TASK ITEM:
Scan the listing below. Return every line containing the string "will".

DATA EXCERPTS:
_ _ _ _ _

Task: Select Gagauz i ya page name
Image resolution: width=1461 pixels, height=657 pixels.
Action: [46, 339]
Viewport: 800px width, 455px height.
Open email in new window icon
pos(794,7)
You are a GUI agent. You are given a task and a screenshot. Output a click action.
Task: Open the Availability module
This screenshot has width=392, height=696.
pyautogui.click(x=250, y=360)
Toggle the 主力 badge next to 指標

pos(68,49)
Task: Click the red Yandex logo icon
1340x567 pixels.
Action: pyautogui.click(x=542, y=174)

_ _ _ _ _

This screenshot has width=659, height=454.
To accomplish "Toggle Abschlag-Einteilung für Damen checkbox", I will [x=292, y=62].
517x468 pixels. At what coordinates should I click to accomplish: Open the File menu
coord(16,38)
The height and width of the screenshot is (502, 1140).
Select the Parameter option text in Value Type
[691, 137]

_ _ _ _ _

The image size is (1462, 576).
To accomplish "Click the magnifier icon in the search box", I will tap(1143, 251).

_ _ _ _ _

RESULT OF THE TASK:
To accomplish "Toggle Abschlag-Einteilung für Damen checkbox", I will [x=292, y=62].
To accomplish "Click the magnifier icon in the search box", I will tap(1143, 251).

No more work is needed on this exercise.